А дальше снова езда на бешеной скорости – в пионерлагерь. Это была своего рода иконография советских времен: «Вождь и дети», «Космонавт и дети». На детском празднике всё было, как у взрослых: доклад, речи плюс стихи про дедушку Ленина и верных пионеров-ленинцев. В конце встречи космонавту подарили роскошный восточный палас. Сунул мне Юра палас в руки и шепнул: «Прикрой». Оказывается, ему надо было в то заведение, куда царь ходил пешком. Домик задумчивости был в конце аллеи. Я, прикрывая пути отхода, развернула палас и заговариваю зубы пионерам: «Обратите внимание на гармонию узоров. Древнее восточное искусство – это...» Зря старалась. Верные ленинцы, смотрю, бегут за Гагариным. Выстроились с букетами у входа в домик и вскинули руки в пионерском салюте. Смех и грех – торжественная встреча космонавта на фоне заведения с надписью «Туалет».
– Где бы спрятаться? – засмеялся Гагарин.
– Я вас спрячу, батыр! – сказал командир отряда Алишер.
Алишер что-то крикнул по-узбекски пионерам, и те побежали в зрительный зал якобы на встречу с космонавтом. А мы под руководством Алишера протиснулись сквозь заросли на ту уединенную поляну, где иная жизнь и иной мир. Тишина, запах мяты и чабреца. Гагарин и Алишер сидят, обнявшись, и следят, как высоко в небе плавно парит сокол-сапсан.
– Юра, – говорю, – мне ведь надо взять у тебя интервью.
– Напиши, что хочешь. Я всё подпишу.
– Нет, лучше сам расскажи про что-нибудь любимое.

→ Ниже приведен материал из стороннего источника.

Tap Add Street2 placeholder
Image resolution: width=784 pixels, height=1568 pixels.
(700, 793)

– Про любимое? – улыбнулся он. – Тогда про маму расскажу. В детстве мы жили в деревне Креушино, и была у нас корова. Мама очень любила ее.
Но договорить нам не дают. Выследили всё же Гагарина бдительные люди. И Юра снова в тисках толпы, и опять недоступен.

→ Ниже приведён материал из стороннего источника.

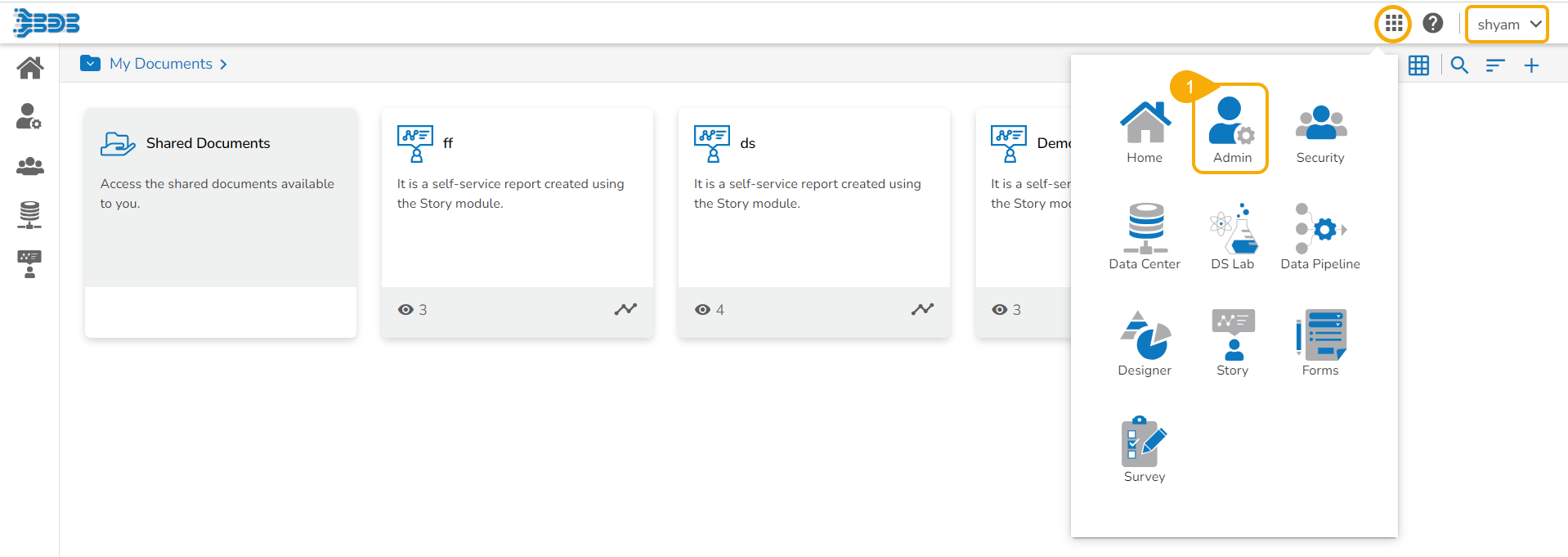Open the Security module icon
The width and height of the screenshot is (1568, 557).
tap(1319, 133)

Легко говорить: пиши, что хочешь. Но о чем писать? Звоню в Смоленск моей подруге, писателю Нине Семеновой: может, ей что известно о семье Гагариных? Ведь они уроженцы смоленской земли. Нина тут же поехала к родителям Гагарина, а потом рассказывала по телефону:
– Живут бедно, но честно. Ходят в телогрейках, а в избе иконы под рушником. А как раз передо мной приезжал кто-то из райкома партии и велел убрать иконы. Алексей Иванович, это папа Гагарина, молча выслушал его, но иконы не снял. Всех своих четверых детей, Юру в том числе, они крестили в здешней церкви. Потом и Юрий втайне от властей крестил здесь свою первую дочку. Конечно, это не для печати, но я взяла интервью у мамы Гагарина и пересылаю его тебе.
А в интервью мама Гагарина, как и сын, тоже рассказывала про корову: «Какое же благородное животное корова! Ничего для себя, всё для людей: молоко, мясо. И даже шкура ее потом на обувь людям идет. Вот бы и нам так жить, чтобы всё для людей и всё по совести».